[Collected data]
■ ■ ■ ■ ■ ■ ■

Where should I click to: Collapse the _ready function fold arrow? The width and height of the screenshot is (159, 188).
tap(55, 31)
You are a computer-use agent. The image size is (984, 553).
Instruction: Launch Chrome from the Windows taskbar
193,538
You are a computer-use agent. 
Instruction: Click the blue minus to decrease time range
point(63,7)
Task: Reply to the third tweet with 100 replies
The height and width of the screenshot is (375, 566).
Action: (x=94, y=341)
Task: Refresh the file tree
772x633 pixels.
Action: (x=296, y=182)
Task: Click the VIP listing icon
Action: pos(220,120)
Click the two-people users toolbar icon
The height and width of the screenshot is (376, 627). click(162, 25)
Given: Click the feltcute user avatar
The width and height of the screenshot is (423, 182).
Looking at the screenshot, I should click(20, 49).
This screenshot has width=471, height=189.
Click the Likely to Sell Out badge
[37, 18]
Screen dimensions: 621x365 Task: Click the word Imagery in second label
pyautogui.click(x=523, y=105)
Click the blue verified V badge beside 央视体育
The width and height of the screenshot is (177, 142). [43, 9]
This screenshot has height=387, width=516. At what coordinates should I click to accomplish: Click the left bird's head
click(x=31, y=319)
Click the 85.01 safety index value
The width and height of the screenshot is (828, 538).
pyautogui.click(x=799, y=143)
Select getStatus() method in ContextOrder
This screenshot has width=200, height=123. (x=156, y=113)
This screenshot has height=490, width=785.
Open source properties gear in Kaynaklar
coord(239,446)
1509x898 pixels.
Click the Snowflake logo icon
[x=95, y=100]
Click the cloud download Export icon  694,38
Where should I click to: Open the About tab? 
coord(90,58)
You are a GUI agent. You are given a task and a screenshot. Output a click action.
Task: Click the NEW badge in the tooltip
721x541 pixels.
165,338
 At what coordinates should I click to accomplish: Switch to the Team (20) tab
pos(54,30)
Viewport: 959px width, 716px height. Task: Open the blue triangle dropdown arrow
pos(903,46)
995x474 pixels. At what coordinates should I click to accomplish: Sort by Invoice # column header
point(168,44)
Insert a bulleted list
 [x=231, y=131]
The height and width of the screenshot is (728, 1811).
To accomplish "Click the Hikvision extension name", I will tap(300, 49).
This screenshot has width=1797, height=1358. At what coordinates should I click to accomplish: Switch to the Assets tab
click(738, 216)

■ ■ ■ ■ ■ ■ ■

*TASK INSTRUCTIONS*. Which lines in the records above contain the string "computer"? Copy each one.

*WRITTEN RESPONSE*.
You are a computer-use agent. The image size is (984, 553).
You are a computer-use agent. 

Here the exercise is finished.